Repository files navigation

Introduction

For a while I've been running the excellent DokuWiki on my Mac using OS X's bundled Apache server. The problem is that every time Apple update the OS they futz with the Apache config, so I have to work out how to get it going again. Then I have to update DokuWiki itself, as I don't do that nearly as often as I should. Etc, etc.

However, it struck me that I don't really need a wiki as such---all I really need for my purposes are inter-page links (within pages in the same folder, usually) and the ability to tag pages and then get lists of pages that match a given set of tags. (This is basically DokuWiki's double bracket syntax for links to another page -- [[A Page Title]] -- and its tag plugin.) I don't actually need the "wiki" bit, as I can easily edit the files locally and compile/deploy as needed. I've also got used to using Markdown rather than DokuWiki's markup (although there is a Markdown plugin for that but it's not Pandoc Markdown, which I prefer... and so on and so on).

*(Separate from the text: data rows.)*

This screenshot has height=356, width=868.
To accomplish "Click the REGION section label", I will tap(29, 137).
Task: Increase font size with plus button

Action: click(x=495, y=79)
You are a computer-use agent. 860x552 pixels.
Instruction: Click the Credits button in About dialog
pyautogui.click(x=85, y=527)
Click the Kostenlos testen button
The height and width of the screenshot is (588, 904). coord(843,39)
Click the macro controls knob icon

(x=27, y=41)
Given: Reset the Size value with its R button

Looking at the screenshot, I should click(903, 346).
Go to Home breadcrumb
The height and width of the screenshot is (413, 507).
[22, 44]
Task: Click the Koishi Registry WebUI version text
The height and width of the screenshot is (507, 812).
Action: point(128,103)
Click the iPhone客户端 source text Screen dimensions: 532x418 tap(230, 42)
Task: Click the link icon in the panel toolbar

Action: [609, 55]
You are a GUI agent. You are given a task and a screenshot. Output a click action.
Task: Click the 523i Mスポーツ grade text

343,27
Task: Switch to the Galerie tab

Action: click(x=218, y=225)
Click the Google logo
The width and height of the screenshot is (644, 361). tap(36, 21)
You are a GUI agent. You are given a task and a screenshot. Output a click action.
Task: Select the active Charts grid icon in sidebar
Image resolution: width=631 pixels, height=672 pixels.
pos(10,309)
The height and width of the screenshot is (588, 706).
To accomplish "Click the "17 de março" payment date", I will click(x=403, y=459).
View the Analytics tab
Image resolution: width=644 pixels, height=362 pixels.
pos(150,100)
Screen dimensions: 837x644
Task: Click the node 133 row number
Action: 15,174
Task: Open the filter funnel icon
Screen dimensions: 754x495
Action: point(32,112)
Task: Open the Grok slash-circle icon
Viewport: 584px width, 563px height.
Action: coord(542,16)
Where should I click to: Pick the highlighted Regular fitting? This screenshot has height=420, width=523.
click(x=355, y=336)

So this project hosts a Python script (mokuwiki.py) that takes a source folder of Markdown documents and processes them according to a number of directives, putting the results in a target folder. The files in this target folder can then processed by a Markdown engine (such as Pandoc) as usual. For my 'wikis' I usually use the 'single file' mode and Pandoc's standalone option on each file to produce the individual HTML pages (so in that respect it's a bit like part of a static site generator), but you can also run MokuWiki on a single file to take advantage of useful directives like file includes or comments.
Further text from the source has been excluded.